Cadre légal
L'arrêté du 17 octobre 1996, la loi du 4 mars 2002 renforcée par les deux décrets d'application du 11 juillet 2005 et la circulaire de la Direction Générale de la Santé du 23 décembre 2005 constituent la clé de voute de ce cadre destiné à protéger le consommateur potentiel.
A retenir :
- La qualification indispensable et reconnue par l'Ordre National des Médecins en chirurgie plastique reconstructrice et esthétique
- La présentation d'un devis détaillé légalement « opposable », mentionnant l'intervention, le prix, l'assurance professionnelle du praticien, l'établissement et son agrément en chirurgie esthétique
- La nécessité d'une information détaillée claire, compréhensive et loyale par voie orale et par des supports écrits d'information établis par une société savante reconnue par l'Ordre des Médecins, pour la signature du
- Consentement éclairé mutuel.
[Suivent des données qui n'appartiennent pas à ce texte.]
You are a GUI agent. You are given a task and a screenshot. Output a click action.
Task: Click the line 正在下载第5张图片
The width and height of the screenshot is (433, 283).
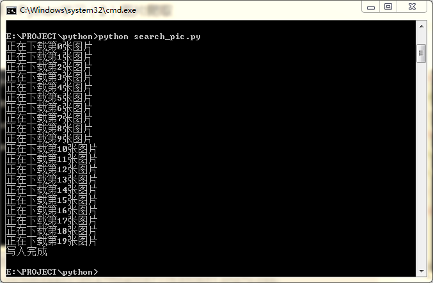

Ce document protège le patient en obligeant le chirurgien à informer ce dernier très complètement. Il est aussi utile au praticien car il lui confirme la bonne compréhension du patient de l'information qui a été délivrée. Le respect d'un délai de réflexion de 15 jours entre la première consultation et l'intervention chirurgicale ; ce délai est obligatoire et incompressible.